Text-Enhanced Representation Learning for Knowledge Graph

Authors: Zhigang Wang, Juanzi Li

IJCAI 2016 | Conference PDF | Archive PDF | Plain Text | LLM Run Details

Reproducibility Variable Result LLM Response
Research Type Experimental Experiments on multiple benchmark datasets show that our proposed method successfully addresses the above issues and significantly outperforms the state-of-the-art methods.
Researcher Affiliation Academia Zhigang Wang and Juanzi Li Tsinghua University, Beijing, CHINA wangzg14@mails.tsinghua.edu.cn lijuanzi@tsinghua.edu.cn
Pseudocode No The paper describes the overall framework and steps involved in the proposed method, but it does not provide any structured pseudocode or algorithm blocks.
Open Source Code No The paper does not provide any explicit statement or link indicating that the source code for the described methodology is open-source or publicly available.
Open Datasets Yes For the knowledge graphs to be represented, we employ several datasets commonly used in previous methods, which are generated from Word Net [Miller, 1995] and Freebase [Bollacker et al., 2008]. Following [Bordes et al., 2013; Wang et al., 2014b; Lin et al., 2015b; Socher et al., 2013], we adopt four benchmark datasets for evaluation, which are WN18 and WN11 generated from Word Net, FB15K and FB13 generated from Freebase.

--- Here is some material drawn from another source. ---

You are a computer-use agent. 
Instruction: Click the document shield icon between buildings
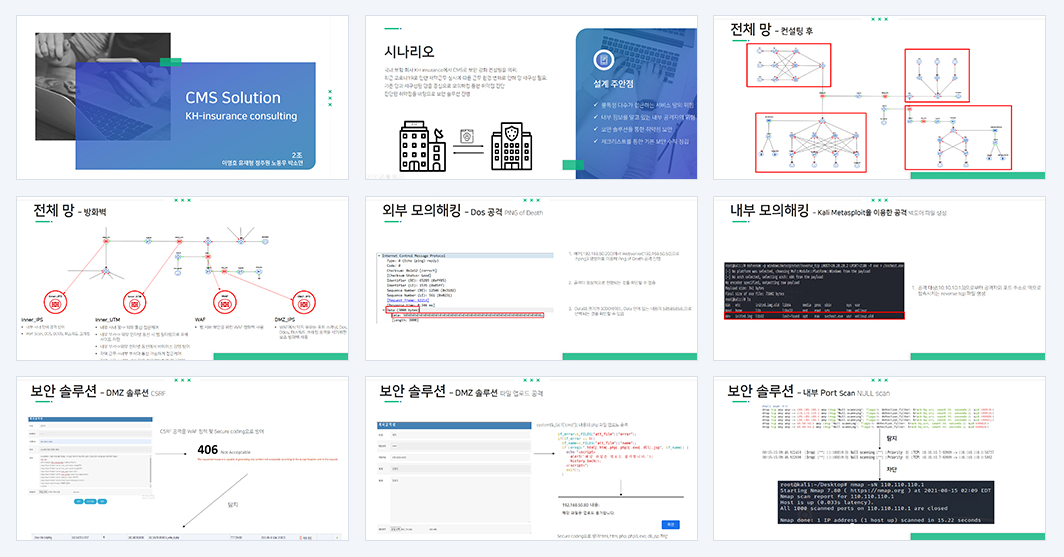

Dataset Splits Yes The detailed statistics of the datasets are shown in Table 1. Dataset #R #E #Triples(Train/Valid/Test) WN18 18 40,943 141,442 5,000 5,000 FB15K 1,345 14,951 483,142 50,000 59,071 WN11 11 38,696 112,581 2,609 10,544 FB13 13 75,043 316,232 5,908 23,733
Hardware Specification No The paper does not provide specific details about the hardware used for running the experiments (e.g., GPU/CPU models, memory).

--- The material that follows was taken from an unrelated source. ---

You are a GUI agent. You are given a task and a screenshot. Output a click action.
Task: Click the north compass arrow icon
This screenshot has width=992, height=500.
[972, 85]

Software Dependencies No The paper mentions training a 'word2vec model' and using 'stochastic gradient descent (SGD)', but it does not specify any software dependencies with version numbers.

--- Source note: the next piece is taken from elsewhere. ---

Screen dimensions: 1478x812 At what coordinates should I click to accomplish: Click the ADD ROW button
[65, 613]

Experiment Setup Yes We set the neighboring threshold on the co-occurrence network to be 10, and select learning rate λ for SGD among {0.1, 0.01, 0.001}, the margin γ among {1, 2, 4}, the embedding dimension k among {20, 50, 100}, the batch size B among {120, 1440, 4800}. The best configuration is determined according to the mean rank in validation set. We traverse all the training triples for 1,000 times.